Generations of Riverview children, hundreds of them, roamed all over the area directly behind Dunbar Street, building clubhouses, doghouses, camping sites, trails and jungle gyms reconfigured from scrap metal dumped by General Shale, who operated the property as a dumpsite from the brick-building process.
RIVERVIEW'S UNOFFICIAL PLAYGROUND
YES IT IS STILL THERE! AFTER MANY YEARS OF GUIDING MANY RIVERVIEW CHILDREN TO THE LAND OF MYSTERY AND INTRIGUE... THE OLD PATHWAY TO CLAY HILL STILL EXISTS, TO THE RIGHT IN THIS PICTURE JUST OFF DUNBAR STREET
"I remember when we were kids, we would go up by where Mr. Dobbins lived," says Willie Hodges. "There was a little path that you could go up the hill, and then down a little hill, and then it flattened out."
"Moose" Henry also remembers that little path. For any Riverview child with a vivid imagination, it was a "highway to heaven."
"We used to have to watch out for Mr. Dobbins," he says, "to make sure he wasn't working out in the garden behind his house. That little path between his house and Papa Sneed's house.. we'd do a thousand going past their houses to get up there without nobody seeing us. We'd stay as long as we could, all day long sometimes especially on weekends, and then you'd have to sneak back down, because if he saw you he'd fuss at you for going up there. Lots of times, somebody would tell your mom 'I saw them boys going up on Clay Hill.' Even before you got home to your whipping, somebody would whip you all the way back home for going up there."
"I got my tail wore out many a time for going up Clay Hill."
"A LAND OF MAGIC AND MYSTERY"
But once you got to the top of the path from Dunbar Street past the houses, the hussle and bussle of the neighborhood.... all of a sudden... this magical land opened up. A land of short hills and cliffs, hanging vines from trees, open areas, wooded areas, holes that would quickly fill up with water whenever it rained, and abandoned machinery from nearby General Shale.

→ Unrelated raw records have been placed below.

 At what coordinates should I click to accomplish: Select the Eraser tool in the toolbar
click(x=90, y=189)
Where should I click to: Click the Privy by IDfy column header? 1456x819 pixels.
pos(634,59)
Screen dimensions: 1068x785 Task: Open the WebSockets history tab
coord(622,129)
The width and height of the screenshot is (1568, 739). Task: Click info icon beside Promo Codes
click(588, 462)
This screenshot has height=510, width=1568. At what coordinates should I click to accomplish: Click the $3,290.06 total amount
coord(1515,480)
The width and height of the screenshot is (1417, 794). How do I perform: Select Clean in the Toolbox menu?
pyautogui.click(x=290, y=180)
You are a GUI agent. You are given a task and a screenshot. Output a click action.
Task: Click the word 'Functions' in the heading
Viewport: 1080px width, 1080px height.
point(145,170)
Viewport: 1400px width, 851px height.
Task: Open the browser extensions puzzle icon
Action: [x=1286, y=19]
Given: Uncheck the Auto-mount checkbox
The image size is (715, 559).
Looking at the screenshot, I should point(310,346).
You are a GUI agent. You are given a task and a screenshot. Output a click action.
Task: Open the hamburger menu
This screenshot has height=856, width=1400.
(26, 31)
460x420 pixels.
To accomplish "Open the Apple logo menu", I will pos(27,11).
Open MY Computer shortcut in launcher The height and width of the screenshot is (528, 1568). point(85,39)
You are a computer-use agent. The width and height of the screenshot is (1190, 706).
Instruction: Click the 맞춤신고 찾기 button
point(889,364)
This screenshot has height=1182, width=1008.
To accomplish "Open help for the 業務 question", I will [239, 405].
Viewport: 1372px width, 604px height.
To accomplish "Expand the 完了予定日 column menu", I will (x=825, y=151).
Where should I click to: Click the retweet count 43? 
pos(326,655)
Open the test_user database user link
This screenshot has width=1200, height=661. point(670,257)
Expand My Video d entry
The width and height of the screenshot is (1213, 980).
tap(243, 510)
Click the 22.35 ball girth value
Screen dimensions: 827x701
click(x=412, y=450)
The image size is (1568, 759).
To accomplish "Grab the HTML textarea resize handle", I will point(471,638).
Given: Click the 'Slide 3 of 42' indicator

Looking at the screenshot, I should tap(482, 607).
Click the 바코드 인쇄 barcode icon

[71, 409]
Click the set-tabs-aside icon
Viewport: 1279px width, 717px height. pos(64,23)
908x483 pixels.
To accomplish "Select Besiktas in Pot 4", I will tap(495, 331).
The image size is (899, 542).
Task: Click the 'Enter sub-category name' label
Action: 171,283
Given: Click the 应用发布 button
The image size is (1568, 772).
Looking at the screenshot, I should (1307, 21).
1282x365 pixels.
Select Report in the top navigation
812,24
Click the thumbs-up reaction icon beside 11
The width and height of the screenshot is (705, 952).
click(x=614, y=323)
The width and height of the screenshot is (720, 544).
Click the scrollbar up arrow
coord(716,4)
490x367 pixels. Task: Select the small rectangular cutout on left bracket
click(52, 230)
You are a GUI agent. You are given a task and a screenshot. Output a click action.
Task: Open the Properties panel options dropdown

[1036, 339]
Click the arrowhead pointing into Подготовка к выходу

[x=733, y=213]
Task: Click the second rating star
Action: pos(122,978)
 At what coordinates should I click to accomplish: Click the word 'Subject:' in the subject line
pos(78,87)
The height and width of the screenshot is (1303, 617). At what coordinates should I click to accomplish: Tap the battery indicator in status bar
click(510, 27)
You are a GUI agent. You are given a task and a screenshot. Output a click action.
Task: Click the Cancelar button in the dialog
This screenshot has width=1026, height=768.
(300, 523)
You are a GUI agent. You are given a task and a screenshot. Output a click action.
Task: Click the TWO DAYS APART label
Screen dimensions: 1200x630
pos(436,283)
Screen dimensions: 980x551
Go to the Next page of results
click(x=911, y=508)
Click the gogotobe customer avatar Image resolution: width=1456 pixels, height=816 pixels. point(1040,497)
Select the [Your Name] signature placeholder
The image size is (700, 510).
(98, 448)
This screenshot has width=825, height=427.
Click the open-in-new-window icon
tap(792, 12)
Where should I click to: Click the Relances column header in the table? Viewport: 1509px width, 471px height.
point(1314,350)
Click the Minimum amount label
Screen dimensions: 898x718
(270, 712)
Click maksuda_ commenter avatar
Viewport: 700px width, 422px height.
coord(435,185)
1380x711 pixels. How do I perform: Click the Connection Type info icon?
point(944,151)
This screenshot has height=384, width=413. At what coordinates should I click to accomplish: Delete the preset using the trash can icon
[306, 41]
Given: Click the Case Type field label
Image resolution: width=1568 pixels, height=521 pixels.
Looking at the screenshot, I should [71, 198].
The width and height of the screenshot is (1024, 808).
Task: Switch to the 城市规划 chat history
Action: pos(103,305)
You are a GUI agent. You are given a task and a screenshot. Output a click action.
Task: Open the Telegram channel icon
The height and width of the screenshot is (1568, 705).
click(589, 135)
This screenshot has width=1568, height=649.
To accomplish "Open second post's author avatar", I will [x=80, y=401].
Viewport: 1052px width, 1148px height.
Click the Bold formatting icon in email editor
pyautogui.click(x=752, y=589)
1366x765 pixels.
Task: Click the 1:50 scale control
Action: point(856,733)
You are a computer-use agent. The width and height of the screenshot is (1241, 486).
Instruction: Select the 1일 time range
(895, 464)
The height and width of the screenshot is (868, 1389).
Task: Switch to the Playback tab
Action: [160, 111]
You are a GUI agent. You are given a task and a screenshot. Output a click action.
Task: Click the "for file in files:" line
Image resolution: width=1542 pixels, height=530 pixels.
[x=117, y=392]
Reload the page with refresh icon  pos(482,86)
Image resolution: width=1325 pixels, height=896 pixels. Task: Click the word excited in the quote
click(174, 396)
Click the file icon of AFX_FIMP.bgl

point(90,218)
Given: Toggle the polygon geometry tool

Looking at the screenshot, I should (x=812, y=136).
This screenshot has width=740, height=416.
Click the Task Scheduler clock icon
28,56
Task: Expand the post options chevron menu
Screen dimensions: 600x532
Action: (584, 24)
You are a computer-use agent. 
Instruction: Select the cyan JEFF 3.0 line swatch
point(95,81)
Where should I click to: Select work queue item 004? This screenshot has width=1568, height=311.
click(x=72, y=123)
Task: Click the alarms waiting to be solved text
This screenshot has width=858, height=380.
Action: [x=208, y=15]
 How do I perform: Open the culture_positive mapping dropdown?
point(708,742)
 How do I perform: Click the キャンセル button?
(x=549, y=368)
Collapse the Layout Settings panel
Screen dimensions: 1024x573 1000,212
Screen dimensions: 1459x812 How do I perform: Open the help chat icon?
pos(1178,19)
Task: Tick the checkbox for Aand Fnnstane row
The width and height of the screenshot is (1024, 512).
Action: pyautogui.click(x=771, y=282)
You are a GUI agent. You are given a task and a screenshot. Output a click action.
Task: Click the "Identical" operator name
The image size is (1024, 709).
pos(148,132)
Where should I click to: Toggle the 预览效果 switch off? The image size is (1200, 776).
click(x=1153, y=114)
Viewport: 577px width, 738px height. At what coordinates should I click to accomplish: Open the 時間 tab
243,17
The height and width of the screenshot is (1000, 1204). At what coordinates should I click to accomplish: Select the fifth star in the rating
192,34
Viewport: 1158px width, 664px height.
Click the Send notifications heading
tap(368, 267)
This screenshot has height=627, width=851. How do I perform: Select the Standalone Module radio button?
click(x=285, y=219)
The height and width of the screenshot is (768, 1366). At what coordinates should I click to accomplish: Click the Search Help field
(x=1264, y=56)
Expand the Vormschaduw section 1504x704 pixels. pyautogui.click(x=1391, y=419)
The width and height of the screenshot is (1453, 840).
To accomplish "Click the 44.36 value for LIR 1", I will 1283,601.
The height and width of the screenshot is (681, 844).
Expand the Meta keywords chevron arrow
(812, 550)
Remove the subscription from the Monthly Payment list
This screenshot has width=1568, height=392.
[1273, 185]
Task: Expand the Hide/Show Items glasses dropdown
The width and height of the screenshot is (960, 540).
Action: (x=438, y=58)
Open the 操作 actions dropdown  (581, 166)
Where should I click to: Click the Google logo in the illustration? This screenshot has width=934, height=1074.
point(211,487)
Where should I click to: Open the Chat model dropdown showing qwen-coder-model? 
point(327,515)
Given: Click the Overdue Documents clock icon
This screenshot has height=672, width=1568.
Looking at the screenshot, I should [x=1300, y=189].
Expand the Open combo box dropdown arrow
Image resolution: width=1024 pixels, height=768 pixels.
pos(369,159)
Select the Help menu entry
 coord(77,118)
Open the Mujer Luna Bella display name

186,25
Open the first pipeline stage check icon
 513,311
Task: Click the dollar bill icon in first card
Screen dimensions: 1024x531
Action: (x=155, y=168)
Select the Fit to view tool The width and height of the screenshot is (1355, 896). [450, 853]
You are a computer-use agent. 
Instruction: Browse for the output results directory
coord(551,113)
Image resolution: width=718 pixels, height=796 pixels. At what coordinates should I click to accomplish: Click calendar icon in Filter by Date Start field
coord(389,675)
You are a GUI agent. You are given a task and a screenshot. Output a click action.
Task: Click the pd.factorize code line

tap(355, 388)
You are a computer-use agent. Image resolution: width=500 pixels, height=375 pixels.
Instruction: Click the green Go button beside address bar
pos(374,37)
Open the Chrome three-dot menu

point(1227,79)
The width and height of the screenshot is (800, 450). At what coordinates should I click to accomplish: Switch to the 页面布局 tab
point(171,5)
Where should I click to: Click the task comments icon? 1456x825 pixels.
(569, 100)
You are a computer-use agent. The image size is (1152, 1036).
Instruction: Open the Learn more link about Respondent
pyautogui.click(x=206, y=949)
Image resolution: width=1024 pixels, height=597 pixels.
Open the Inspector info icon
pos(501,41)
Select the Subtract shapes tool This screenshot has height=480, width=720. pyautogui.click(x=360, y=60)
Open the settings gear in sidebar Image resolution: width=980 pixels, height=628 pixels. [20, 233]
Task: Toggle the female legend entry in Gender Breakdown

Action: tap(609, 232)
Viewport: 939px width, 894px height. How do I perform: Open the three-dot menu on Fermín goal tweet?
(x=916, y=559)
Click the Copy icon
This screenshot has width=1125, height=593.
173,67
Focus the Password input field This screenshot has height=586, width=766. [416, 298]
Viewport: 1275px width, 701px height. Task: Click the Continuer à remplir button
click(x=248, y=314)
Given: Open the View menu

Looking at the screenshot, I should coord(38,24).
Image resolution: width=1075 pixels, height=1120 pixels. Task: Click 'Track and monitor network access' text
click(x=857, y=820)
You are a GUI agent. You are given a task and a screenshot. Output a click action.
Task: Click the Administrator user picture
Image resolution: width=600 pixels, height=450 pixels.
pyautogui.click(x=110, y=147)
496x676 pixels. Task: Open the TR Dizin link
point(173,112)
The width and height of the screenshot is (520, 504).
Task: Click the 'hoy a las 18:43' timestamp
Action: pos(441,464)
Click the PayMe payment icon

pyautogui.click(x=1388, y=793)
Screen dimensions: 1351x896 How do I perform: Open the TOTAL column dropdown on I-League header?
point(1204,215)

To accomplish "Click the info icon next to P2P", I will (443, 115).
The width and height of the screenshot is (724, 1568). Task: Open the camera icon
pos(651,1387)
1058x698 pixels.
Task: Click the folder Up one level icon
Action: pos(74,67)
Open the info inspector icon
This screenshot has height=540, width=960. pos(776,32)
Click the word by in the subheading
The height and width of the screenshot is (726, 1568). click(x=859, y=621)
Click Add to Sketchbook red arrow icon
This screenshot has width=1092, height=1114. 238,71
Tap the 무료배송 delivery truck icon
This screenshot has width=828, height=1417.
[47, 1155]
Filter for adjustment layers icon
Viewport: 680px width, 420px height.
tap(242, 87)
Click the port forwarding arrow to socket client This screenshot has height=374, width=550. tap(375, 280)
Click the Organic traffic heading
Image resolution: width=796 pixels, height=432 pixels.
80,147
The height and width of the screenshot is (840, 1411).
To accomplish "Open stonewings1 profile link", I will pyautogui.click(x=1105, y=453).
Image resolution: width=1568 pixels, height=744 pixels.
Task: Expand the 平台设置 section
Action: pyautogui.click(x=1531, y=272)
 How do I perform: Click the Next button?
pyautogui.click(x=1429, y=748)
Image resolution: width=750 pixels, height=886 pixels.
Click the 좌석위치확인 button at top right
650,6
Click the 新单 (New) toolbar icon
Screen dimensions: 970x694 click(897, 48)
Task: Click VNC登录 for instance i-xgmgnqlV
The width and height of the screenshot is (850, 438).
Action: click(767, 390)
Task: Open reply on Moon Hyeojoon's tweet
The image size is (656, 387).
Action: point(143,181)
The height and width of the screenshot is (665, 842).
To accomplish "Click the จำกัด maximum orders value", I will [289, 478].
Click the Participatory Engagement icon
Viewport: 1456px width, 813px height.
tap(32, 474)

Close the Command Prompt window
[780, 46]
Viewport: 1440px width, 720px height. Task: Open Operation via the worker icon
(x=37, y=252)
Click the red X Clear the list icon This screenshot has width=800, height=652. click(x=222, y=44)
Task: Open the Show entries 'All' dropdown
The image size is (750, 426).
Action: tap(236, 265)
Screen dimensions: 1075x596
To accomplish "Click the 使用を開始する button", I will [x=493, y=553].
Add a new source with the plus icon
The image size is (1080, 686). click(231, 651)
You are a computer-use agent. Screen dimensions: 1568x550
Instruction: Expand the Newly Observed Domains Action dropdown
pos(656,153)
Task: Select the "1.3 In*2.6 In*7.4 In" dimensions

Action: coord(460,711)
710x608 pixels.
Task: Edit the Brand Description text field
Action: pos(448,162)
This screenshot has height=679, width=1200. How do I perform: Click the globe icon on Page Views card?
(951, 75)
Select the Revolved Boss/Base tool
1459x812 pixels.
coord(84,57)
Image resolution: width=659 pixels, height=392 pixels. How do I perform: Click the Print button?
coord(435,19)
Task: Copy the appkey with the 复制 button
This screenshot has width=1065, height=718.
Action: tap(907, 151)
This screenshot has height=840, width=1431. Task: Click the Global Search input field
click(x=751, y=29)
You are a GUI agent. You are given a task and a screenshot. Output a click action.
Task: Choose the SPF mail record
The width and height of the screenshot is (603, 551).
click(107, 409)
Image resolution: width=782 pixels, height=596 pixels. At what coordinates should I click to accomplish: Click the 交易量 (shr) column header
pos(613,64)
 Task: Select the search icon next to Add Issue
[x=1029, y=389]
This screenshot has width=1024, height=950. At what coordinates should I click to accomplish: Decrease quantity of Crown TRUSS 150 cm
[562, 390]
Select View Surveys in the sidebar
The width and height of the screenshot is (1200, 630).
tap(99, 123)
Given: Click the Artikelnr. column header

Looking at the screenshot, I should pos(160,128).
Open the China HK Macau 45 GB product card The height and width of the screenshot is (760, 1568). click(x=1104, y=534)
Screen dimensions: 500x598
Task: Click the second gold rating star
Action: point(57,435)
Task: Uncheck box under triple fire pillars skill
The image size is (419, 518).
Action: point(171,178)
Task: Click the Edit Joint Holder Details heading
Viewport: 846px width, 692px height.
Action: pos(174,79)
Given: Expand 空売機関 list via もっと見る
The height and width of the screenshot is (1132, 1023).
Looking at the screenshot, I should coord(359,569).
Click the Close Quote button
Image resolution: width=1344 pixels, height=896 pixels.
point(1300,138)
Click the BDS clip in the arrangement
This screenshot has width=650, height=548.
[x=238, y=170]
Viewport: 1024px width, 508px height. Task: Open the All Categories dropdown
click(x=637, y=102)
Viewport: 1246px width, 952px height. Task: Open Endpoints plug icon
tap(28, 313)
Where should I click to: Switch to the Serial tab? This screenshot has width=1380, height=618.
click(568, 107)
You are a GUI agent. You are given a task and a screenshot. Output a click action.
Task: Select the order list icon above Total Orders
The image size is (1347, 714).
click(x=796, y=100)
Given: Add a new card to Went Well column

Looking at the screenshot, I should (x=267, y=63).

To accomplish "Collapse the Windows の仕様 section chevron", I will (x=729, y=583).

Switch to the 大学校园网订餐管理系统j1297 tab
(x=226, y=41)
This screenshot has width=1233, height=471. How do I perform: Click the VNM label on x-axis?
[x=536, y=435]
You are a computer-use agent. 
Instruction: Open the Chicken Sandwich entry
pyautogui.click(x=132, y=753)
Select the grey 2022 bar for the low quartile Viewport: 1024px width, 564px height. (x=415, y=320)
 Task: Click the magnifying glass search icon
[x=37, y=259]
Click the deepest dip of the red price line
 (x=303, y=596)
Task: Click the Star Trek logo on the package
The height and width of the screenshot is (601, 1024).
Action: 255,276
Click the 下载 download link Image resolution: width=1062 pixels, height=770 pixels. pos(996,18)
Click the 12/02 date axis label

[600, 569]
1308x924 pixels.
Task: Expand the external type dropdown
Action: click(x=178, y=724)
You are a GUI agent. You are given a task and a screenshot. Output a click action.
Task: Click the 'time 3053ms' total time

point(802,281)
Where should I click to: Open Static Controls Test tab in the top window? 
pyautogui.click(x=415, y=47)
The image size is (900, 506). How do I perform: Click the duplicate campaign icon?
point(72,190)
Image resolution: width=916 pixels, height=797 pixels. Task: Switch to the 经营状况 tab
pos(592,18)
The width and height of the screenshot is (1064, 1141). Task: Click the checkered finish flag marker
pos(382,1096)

To the kids from Riverview eager for exercise and adventure, Clay Hill was short hills to slide down, cliffs to peer over and test a fear of heights with, vines to swing from, open areas to run and race through on bicycles, wooded areas that were good for camping, watering holes to play in (and even swim in), and abandoned machinery to probe through, climb over and colonize.
Many Riverview kids slid down the clay and slate hills on cardboard, sometimes many times in one visit.
Clay Hill was a fantasy world where the 'Starship Douglass' would drop off Riverview kids to "explore strange, new worlds. To seek out new civilizations."
"To boldly go where no child has ever gone before."
IF THIS CAPTION FROM A PICTURE OF THE DOUGLASS BALLFIELD FROM THE 1956 DOUGLASS ANNUAL IS CORRECT, BET WE KNOW WHERE THIS RIVERVIEW YOUTH IS HEADED!
The memories of Clay Hill come quickly.
Norman Hankins remembers "During my middle school years, Clay Hill was a perfect playground where energetic and mischievous boys could hike, run and throw rocks, without worring about breaking someone's window. Clay Hill was also a great place for us to practice the camping skills that we learned in the Boy Scouts."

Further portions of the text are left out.